Mitem jest ochronne działanie zieleni. Szeroki na 100 m pas gęstego lasu, fachowo zwanego trudno przebieżnym ze względu na dużą liczbę krzewów i gęstość poszycia, daje obniżenie poziomu hałasu o 5 dB. W mieście przeciętna szerokość zieleńca o znikomej gęstości, rzadko z podwójnym szpalerem drzew, wynosi do kilkunastu metrów i nie daje żadnej ochrony. Zieleń ma za to pozytywny wpływ na naszą psychikę, pozwala też lepiej i dłużej znosić podwyższone poziomy hałasu - potocznie mówiąc koi nerwy.
Jakie są normy
Przypomnijmy też, że wydane w 2007 r.
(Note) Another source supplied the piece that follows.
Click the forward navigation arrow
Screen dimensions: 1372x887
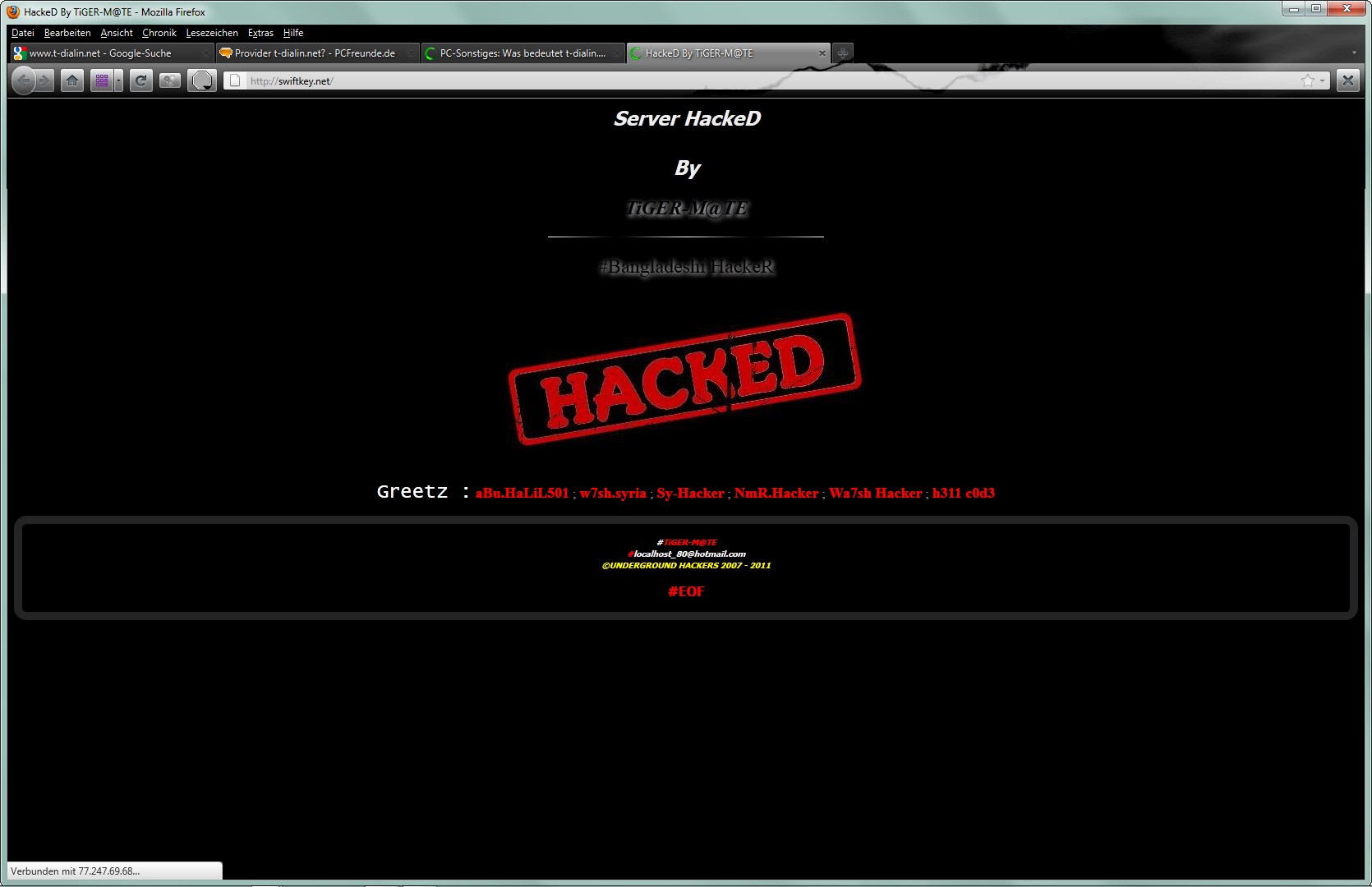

Rozporządzenie w sprawie dopuszczalnych poziomów hałasu w środowisku wprowadziło różne dopuszczalne poziomy hałasu drogowego lub kolejowego:
- strefa śródmiejska, czyli teren zwartej zabudowy mieszkaniowej z koncentracją urzędów, sklepów i punktów usługowych - 65 dB w dzień i 55 dB w nocy;
- tereny zabudowy mieszkaniowej wielorodzinnej, zabudowy zagrodowej, tereny rekreacyjno-wypoczynkowe i mieszkaniowo-usługowe - 60 dB w dzień i 50 dB w nocy;
- tereny zabudowy mieszkaniowej jednorodzinnej, zabudowy związanej ze stałym lub czasowym pobytem dzieci i młodzieży (szkoły, przedszkola), tereny domów opieki społecznej, tereny szpitali w miastach - 55 dB w dzień i 50 dB w nocy.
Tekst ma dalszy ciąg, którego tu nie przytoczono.